Vaughn notes that Clapton “had big shoes to fill” in replacing costume designer Arianne Phillips, who was unavailable to work on the third installment. “Arianne is a genius who embraced the costume-to-collection idea,” he says. “Michele did brilliantly, listening to my quirky ideas of how to keep it accessible, and she taught me a lot. [She is] a brilliant new member to the team.” “It’s been an amazing experience to be involved with both Arianne Phillips and Michele Clapton,” agrees Mr Porter buying director Sam Kershaw, who has worked on all three collaborations since 2013. “By the third one, we were sort of in a rhythm translating the collection you see on screen, but also making it more wearable and more commercial.”

Vaughn has been visiting Huntsman, the Savile Row tailor that inspired the fictional Kingsman tailoring firm, since he was 18 years old, among the reasons why he was happy to be so involved in the look of the costumes. “Classic tailoring is hard to beat, and I wanted to illustrate that no matter what decade you were in, if you went to Kingsman for clothing you would look great,” he says. “Kingsman really proves the point that style never goes out of fashion. We embraced the old materials and heavy weaves, which hang so much better than most modern fabrics.”

The film’s World War I-era setting indeed translates to the overall look of the collaboration, which features three-piece suits for the first time. But the heavy fabrics seen in the film were adjusted for consumer taste. “We wove them so they look exactly the same, but they are lighter than the original ones, which were so heavy they were unbelievable,” Kershaw says. “These still look very authentic, but you can wear them.” Another detail that changed was the placement of the shoulder seam on jackets. In the contemporary collection, “it doesn’t drop back quite as much. Men then were much skinnier [and] didn’t have the sort of shoulders [of men today],” says Clapton, who adds that jackets were also shortened. “They were very long at that time.”

The King’s Man features a starry cast that includes Ralph Fiennes, Harris Dickinson, Aaron Taylor-Johnson, Matthew Goode, Stanley Tucci, Tom Hollander, Daniel Brühl and Charles Dance. “Seeing Ralph dressed as the original Kingsman with all the signature looks — the pinstripe suit, tie, shirt, watch, ring, shoes — even though they are period-accurate, it still looked slick,” says Vaughn. “Ralph even preferred the cut to the modern suits, and we have made more for him personally to wear.”

Which pieces might Vaughn and Kershaw choose for themselves?

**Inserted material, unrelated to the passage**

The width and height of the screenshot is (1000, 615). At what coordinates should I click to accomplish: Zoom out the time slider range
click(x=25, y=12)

Vaughn’s choices include eyewear from Cutler & Gross and a flat cap from Lock & Co., while Kershaw has his eye on a limited-edition timepiece by Jaeger-LeCoultre, an ultra-thin style that’s inspired by the watch seen in the film. “They’ve never done any kind of exclusive watch in partnership with a film, and it was really a coup for us,” he says. “In the film it’s a pocket watch that we then translated to a watch you can wear [on the wrist]. It’s almost like you are looking at a piece of paper when you look at it from the side. It’s incredible engineering, how they manage to condense it in such a very small thing.”

When Disney made the decision to delay the release of The King’s Man to 2021, Vaughn says he looked to Kershaw and Mr Porter on how they wanted to handle the collaboration’s debut. “Mr Porter are my fashion partners and experts in retail; I follow their lead on the launch strategy,” he says.

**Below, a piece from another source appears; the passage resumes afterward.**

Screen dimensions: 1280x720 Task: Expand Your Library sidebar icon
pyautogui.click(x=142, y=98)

For his part, Kershaw seems unfazed by the film’s delay. “The first and majority wave of the collection will feature exquisite luxury wear for the autumn-winter season, and what you’ll see is very much a continuation of our ongoing development of the Kingsman brand, as is the case between each film,” he says. “This time around, however, we are thrilled to be offering the collection for a more considered and enduring window, through to our final drop in February 2021.”